Le premier ministre suédois, Stefan Lovfen, a confirmé que des données avaient été compromises lors d’une conférence de presse, le 24 juillet à Stockholm. | Stina Stjernkvist / AP

« Cela a mis en danger la Suède et les citoyens suédois. » Les mots prononcés lundi 24 juillet par le premier ministre suédois, Steven Lovfen, lors d’une conférence de presse, sont durs. C’est que l’affaire est très sensible : une importante masse de données appartenant à l’agence publique des transports suédoise, la Transportstyrelsen, a été compromise. Concrètement, ces données ont été rendues accessibles à des personnes non habilitées à les consulter, notamment des employés de sous-traitants d’IBM en Europe de l’Est.

Ces fichiers contiennent des informations très sensibles, comme les noms, les photos, les adresses des citoyens, dont certains appartiennent à la police, à des unités secrètes de l’armée, ou encore des témoins sous protection. Pis : lorsque l’agence publique s’est rendu compte de son erreur, plutôt que d’envoyer une nouvelle version de la base de données, elle a adressé aux sous-traitants une liste de noms « à retirer » – une liste particulièrement sensible.

Dévoiler ces informations revient à « livrer les clés du royaume », résume l’un des responsables de l’agence des transports dans un rapport de la Säpo, les services de sécurité suédois, chargés de l’enquête.

Des procédures non respectées

Mais comment la Suède, dont l’affaire la plus connue reste celle du Toblerone, a-t-elle pu se retrouver dans une situation aussi problématique ?

L’affaire remonte à 2015, quand l’agence des transports a décidé de sous-traiter la maintenance informatique de ses bases de données et réseaux à IBM. Un transfert qui s’est effectué dans l’urgence, a expliqué Jonas Bjelfvenstam, le nouveau directeur de l’agence des transports, lors de la conférence de presse de lundi.
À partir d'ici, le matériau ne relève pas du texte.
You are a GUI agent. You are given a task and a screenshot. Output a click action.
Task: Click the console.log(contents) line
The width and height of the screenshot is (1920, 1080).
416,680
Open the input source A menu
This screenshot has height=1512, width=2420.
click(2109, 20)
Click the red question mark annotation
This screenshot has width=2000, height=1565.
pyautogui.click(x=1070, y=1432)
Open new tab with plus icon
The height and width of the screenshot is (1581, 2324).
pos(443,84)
Résultat : certaines règles et procédures internes n’ont pas été respectées, a-t-il regretté, et ces données sensibles ont été rendues accessibles à des personnes n’ayant jamais été habilitées à les manipuler, et vivant dans des pays étrangers.

« Il n’est pas interdit pour la Suède de placer des données dans d’autres pays, explique Ewamari Häggkvist, un procureur à la radio publique suédoise. L’échec réel de la Suède est de ne pas avoir testé la « loyauté » des employés étrangers, ajoute Johan Wiktorin, expert en sécurité informatique, dans les colonnes du Dagens Nyheter : « Vous ne savez pas si vous pouvez leur faire confiance du point de vue suédois. Dans le cas de la Serbie, la relation entre les services de renseignement serbes et russes est plutôt étroite. Dans le pire des cas, des services de renseignement étrangers ont obtenu une entrée directe dans les systèmes informatiques. »

Pour le moment, les autorités n’ont pas précisé si elles disposaient d’éléments permettant d’établir que ces données avaient atterri entre de mauvaises mains. L’agence de transports a affirmé de son côté que « rien n’indique » que les données aient fait l’objet d’un mauvais usage.

Crise politique

Confirmée lundi par le premier ministre, l’affaire a éclaté en juin quand Maria Agren, six mois après son renvoi, sans explication, de la tête de l’agence de transports, a été condamnée à payer une amende de 70 000 couronnes suédoises (7 200 euros) pour négligence dans le traitement de données confidentielles.

« Soyons clairs : si le commun des mortels avait divulgué ces données à cause de ce genre de négligences, il serait condamné à la prison à vie », s’indigne Rick Falkvinge, fondateur du Parti pirate suédois et directeur de la sécurité de l’entreprise Private Internet Access.

Le premier ministre a affirmé n’avoir été informé de l’affaire qu’en janvier. Plusieurs médias suédois accusent en revanche les ministres de la défense, Peter Hultqvist, et de l’intérieur, Anders Ygeman, d’avoir été prévenus dès 2016 et de ne pas avoir fait remonter l’information. La situation pourrait déclencher une crise politique, d’autant que la menace plane d’une motion de censure déposée par l’opposition, majoritaire au Parlement.